La nostalgia come motore di ricerca del nuovo: è questa la cifra dell’Eclettismo, che ‘combina’ stili differenti per inventare una nuova forma di espressione e raggiungere la piena libertà estetica. L’artista – in questo caso l’architetto – è padrone del passato di cui è figlio e si sente in diritto di deciderne il destino. Si muove così nel tempo e nello spazio, per tracciare la sua personale storia dell’arte. Questo in taluni casi porta all’estremo del Kitsch passando per il Revival. Come affermava Kaufmann il revival nasce dal bisogno degli uomini che ‘sconcertati dalle possibilità incredibili contenute nelle scoperte rivoluzionarie, avevano bisogno di riprendere fiato prima di continuare su un sentimento duro e arduo.’ E perciò si rivolgevano al passato, nascondendosi nell’imitazione o nella copia. L’eclettismo non imita né copia, ma cita e si interroga sul senso del passato. L’artista sogna un mondo in cui l’individualismo sia soppiantato dal collettivismo, facendo crescere l’architettura spontaneamente, come fosse ‘puro istinto’.
Fin qui, la teoria. Passiamo alla pratica. A parole, tutti possono essere eclettici, ma quanti sono capaci di esserlo veramente? Le Corbusier dialoga con l’Antico per rileggerlo in maniera antiaccademica, scoprendo i principi basilari della Modernità. Eclettico anche Aldo Rossi, che cerca ‘una presenza antica, tanto antica da essere futura’ e come lui Venturi che non guarda alla storia nella sua dimensione verticale, ma allo spazio orizzontale. Il suo è un eclettismo multiculturale, che cresce nel confronto con l’Altro da sé. La ricerca di Venturi mira a trovare un Nuovo che sia apparentemente estraneo al suo personale percorso, per poi svelarne le molte somiglianze. È dal tentativo di raggiungere il bello universale che nascono le Venezie di plastica dei deserti americani, e le architetture decontestualizzate che richiamano il Bello proprio perché ne sono la negazione. Questo è il Kitsch che si ‘appropria’ con brutalità dell’arte snaturandola e ‘distruggendola’, mentre l’eclettismo cerca di catturare e liberare l’essenza del Bello. L’eclettismo è struttura, come nell’Igloo Fibonacci di Mario Merz o nel Benjamin Franklin Memorial di Philadelphia. È suggerimento ed Idea, che vive del contatto con gli Altri – passati presenti e futuri – che si nutre della creatività dell’osservatore esterno, che all’opera dell’artista da un senso.

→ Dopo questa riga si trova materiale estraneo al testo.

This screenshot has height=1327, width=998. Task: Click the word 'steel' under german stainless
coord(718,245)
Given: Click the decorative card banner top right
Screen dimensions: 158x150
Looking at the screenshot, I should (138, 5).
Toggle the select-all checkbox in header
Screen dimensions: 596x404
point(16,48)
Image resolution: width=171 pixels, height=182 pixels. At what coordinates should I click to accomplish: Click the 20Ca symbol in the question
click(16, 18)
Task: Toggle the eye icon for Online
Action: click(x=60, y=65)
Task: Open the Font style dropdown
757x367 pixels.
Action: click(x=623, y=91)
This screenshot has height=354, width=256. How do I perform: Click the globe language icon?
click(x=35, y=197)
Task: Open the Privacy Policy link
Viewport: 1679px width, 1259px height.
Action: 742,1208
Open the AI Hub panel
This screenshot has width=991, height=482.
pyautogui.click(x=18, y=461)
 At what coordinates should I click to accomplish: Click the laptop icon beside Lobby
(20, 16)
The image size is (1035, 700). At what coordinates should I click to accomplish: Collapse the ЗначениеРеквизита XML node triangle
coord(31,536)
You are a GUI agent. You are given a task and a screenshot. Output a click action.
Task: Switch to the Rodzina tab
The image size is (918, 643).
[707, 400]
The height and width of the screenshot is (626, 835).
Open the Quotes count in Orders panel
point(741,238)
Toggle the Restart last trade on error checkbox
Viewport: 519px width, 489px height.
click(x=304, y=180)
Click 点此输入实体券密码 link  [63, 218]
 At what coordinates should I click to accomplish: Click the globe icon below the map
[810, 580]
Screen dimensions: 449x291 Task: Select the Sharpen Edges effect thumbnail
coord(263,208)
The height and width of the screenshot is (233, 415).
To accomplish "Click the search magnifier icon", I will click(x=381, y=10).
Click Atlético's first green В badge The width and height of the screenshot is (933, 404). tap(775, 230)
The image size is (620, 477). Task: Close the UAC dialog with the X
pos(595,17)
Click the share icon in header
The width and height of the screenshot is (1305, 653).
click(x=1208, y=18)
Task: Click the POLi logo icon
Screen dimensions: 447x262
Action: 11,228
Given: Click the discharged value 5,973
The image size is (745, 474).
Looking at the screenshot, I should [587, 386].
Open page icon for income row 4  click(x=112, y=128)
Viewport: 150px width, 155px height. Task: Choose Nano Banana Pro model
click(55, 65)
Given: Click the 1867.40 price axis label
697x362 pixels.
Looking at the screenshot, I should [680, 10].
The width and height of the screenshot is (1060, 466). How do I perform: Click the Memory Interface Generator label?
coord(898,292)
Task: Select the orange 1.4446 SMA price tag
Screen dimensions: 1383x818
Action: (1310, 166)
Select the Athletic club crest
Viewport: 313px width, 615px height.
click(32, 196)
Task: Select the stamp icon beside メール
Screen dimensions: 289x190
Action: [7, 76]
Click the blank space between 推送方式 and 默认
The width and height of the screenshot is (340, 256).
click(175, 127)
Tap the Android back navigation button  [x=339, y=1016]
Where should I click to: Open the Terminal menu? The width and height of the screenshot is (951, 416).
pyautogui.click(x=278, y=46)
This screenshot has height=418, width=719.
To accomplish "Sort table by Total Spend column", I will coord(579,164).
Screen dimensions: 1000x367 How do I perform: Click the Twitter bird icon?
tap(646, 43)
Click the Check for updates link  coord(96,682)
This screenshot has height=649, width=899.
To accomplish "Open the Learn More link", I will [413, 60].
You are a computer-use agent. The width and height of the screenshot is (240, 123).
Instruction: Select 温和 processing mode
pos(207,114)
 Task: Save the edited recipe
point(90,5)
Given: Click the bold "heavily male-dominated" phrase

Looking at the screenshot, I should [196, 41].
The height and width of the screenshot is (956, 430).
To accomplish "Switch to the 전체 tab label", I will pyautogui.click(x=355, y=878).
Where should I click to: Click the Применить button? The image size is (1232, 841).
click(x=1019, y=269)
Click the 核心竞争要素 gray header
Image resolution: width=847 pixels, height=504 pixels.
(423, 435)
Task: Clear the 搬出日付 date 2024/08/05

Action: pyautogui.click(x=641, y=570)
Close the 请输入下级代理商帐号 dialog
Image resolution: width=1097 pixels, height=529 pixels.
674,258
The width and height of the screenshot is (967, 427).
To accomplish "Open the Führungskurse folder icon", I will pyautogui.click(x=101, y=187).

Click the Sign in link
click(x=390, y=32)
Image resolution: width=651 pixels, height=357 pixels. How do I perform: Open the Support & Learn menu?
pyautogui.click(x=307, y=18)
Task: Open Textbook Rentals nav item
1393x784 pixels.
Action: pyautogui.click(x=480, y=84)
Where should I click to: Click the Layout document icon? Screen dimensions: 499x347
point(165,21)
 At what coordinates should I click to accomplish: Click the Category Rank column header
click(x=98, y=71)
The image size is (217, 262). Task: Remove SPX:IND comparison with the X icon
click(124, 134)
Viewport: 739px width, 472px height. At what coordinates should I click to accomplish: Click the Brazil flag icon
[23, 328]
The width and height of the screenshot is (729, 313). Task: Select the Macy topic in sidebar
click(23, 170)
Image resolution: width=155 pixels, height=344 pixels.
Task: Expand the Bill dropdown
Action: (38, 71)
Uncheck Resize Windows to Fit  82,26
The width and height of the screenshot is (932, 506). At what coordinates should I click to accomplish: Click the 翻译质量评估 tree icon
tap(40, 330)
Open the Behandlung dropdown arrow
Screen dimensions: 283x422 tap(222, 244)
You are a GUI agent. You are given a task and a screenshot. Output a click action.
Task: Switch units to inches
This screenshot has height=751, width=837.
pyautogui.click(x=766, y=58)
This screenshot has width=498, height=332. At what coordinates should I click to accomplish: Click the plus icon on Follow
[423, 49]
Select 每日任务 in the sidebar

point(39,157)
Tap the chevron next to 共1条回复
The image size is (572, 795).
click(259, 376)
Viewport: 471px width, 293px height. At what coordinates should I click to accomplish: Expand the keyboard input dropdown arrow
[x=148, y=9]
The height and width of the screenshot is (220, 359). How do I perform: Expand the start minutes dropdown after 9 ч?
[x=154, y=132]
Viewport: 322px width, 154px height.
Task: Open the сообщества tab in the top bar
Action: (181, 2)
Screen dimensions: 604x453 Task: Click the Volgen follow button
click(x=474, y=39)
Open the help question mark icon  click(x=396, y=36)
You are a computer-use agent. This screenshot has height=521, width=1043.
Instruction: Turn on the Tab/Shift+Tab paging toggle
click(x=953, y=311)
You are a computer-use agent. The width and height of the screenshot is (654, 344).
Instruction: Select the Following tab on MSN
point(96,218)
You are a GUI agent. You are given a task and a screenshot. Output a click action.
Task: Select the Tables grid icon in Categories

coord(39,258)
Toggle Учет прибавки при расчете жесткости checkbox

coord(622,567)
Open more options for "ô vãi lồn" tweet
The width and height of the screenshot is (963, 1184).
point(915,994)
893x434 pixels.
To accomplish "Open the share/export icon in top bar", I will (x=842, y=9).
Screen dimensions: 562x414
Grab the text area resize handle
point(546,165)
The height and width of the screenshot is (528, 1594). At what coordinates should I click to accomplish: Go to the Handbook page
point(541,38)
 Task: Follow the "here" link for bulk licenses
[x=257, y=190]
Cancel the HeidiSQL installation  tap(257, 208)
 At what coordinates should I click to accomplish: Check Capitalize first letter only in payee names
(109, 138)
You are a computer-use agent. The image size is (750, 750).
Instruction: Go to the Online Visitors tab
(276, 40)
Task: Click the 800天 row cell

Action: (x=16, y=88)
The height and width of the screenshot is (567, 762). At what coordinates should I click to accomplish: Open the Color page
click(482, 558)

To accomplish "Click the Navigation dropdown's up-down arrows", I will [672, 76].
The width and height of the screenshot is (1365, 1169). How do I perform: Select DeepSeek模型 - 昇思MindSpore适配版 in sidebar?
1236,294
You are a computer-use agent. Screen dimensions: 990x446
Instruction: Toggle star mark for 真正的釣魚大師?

Think global, Act focal – con questo messaggio il libro si conclude – e, nel rispetto del tema trattato, la conclusione è solo apparente perché il lettore è chiamato a mettersi in discussione nel tentativo di comprendere cosa sia il Bello. E cosa il gusto. ‘L’equivoco dell’eclettismo’ illustra i diversi significati che la storia e l’arte hanno voluto attribuire a questo movimento, senza offrire una risposta definitiva, per lasciare al lettore l’ultima parola.